What’s the difference between car wax and polish and which one should I apply?
Waxing is generally done with products containing a large amount of caranauba wax (a wax that is derived from the caranauba palm) or synthetic wax. Wax is applied to the exterior paint or clear-coat of the car and is then buffed using a soft rag or cloth. In contrast, polishing uses either an abrasive polish or a chemical polish that is rubbed onto the exterior of the vehicle.
Even some manufacturers confuse the terms polish and wax which really undermines their credibility. Putting wax over a bad paint finish will just seal in the imperfections and will not enhance the appearance of the paint so waxing is a final finishing job only.
Polishing is only something you should do when the paint finish has become flat. Years of dirt grime and road film along with sunlight can degrade the finish on a car. Red cars seem to be much more susceptible to sunlight degradation that other colors and the paint turn a dull pink color (this is caused by oxidation).
Each time you polish the car you are removing a small layer of paint and if you do this too often you will go through to the undercoat and the only way of fixing that is to re-spray the car.
You need to determine if the paint defect is above or below the surface. After washing the car sweep your fingers over the paint and if it feels smooth any defects are below the surface and if it feels rough, pitted or slightly sticky it indicates above surface imperfections.
Below surface defects are dealt with by polishing and above surface defects like traffic film, tar, bug guts and the like are best treated with a clay bar. (Follow the instructions that come with the clay but it is a simply a case of wiping the warm clay over the paint with a supplied lubricant to trap the dirt particles. It is a time consuming process but this makes a big difference to the finish of your paint especially on lighter color cars which seem to show every slight imperfection in the paint.
After a clay bar treatment look closely at the paint – if there are still imperfections these will be below surface and need to be polished out.
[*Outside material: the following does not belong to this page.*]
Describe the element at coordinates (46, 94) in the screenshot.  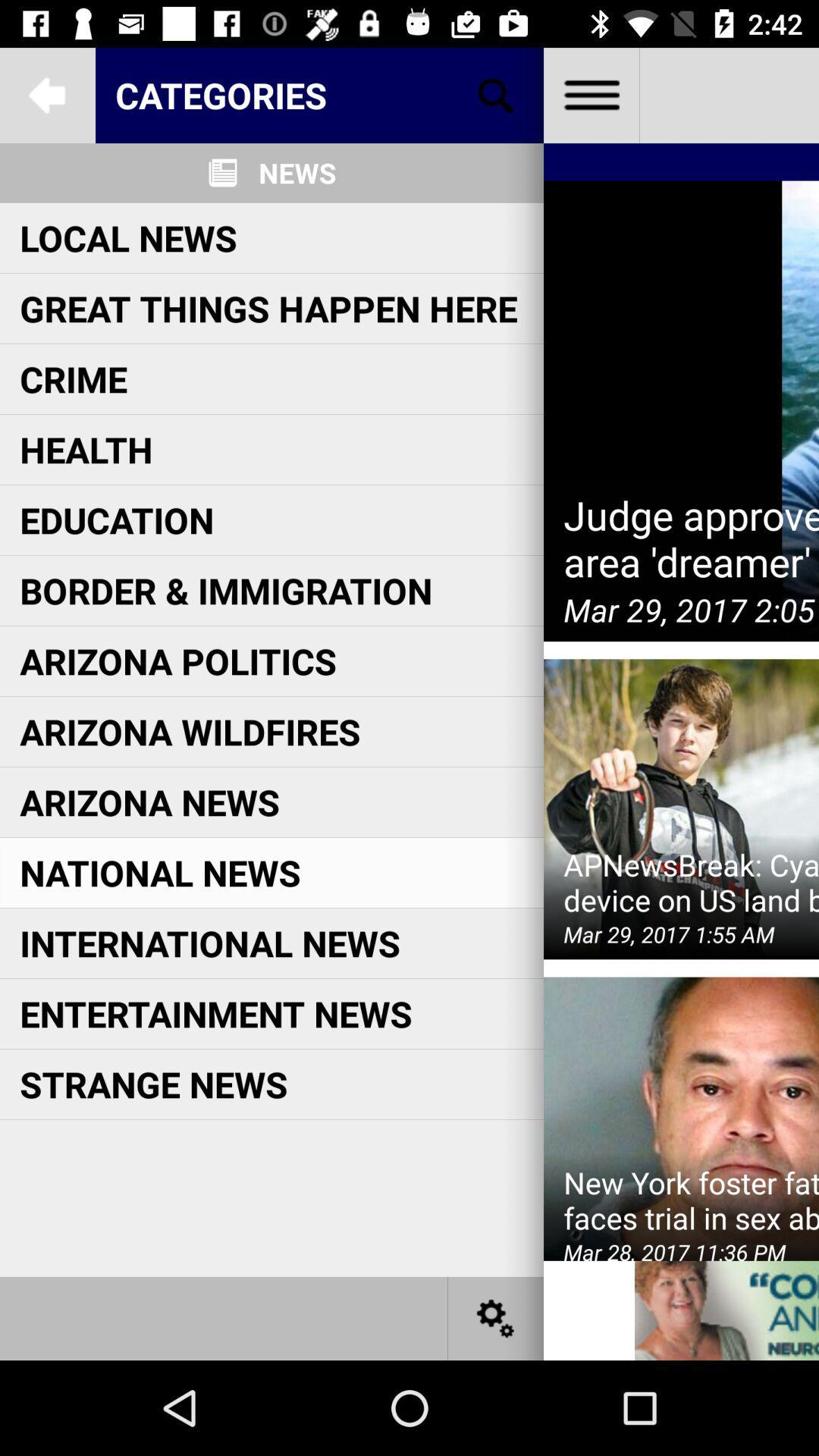
I see `the arrow_backward icon` at that location.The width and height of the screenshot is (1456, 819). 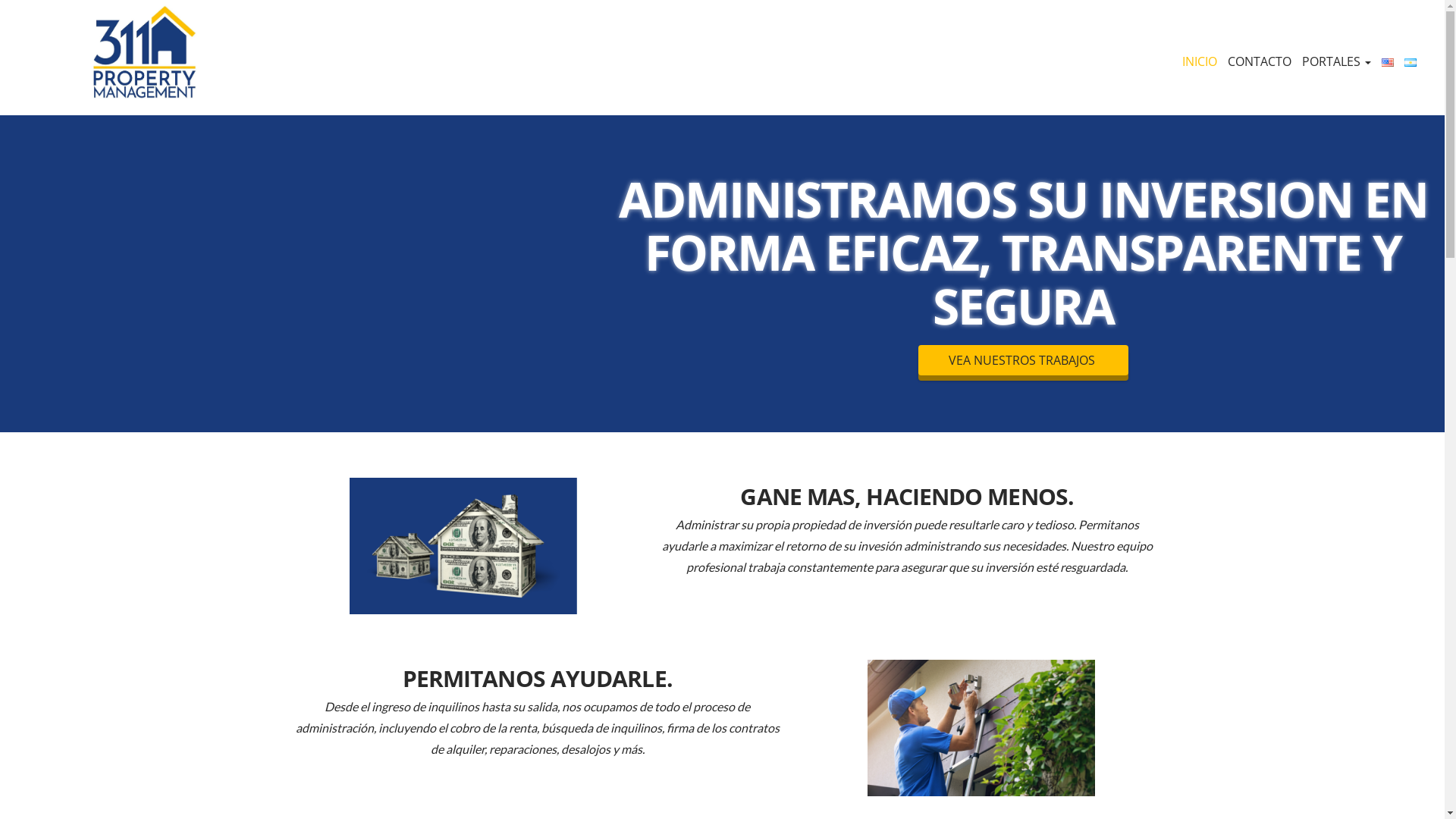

Any stone chips and scratches should be touched up at this point before applying the wax because paint will not adhere very well to a waxed surface.
How to use car polish
To polish the car apply the cutting paste to a soft cloth and rub in a circular motion, use plenty of polish and make sure the cloth does not dry out. If you are removing a scratch or specific flaw include the surrounding area, aiming to fade in the freshly cut paint to the old paint and make sure that the freshly polish paint does not stand out – you may even need to do the whole panel if the paint is badly faded in order to match it in.
It is best done in stages because you only want to cut away the smallest amount of paint to remove the imperfections. Although an electric polisher will make the job a lot quicker, it is very easy to remove too much paint and allow the undercoat to show through so avoid using one unless you really have to. Wax can be applied with an electric polisher and a fantastic finish is possible in a very short time.
Many scratches from keys, scrapes in car parks and other damage can be almost completely removed with polishing as these photographs show.
A nasty scrape is rendered virtually invisible with a bit of polishing. So, before you take the car to a body shop for a re-spray quote have a go at polishing out the damage and see what the true extent of the damage is.
Many thanks to forum member Freddie for his photographs which demonstrate that if you know the difference between wax and polish you really can make a big difference to the finish of your car. Generally wax a car every 3-6 months and polish the car only when the paint becomes dull as outlined in the method above.
Our favorite wax is Collonite 476 – it lasts a long time and gives a good deep protection. We also recommend Meguiars NTX Tech wax and Autoglym super resin polish for older cars with slight imperfections in the paint and for cars with lots of imperfections the Bilt-Hamber Ultra Fine Paint Conditioner.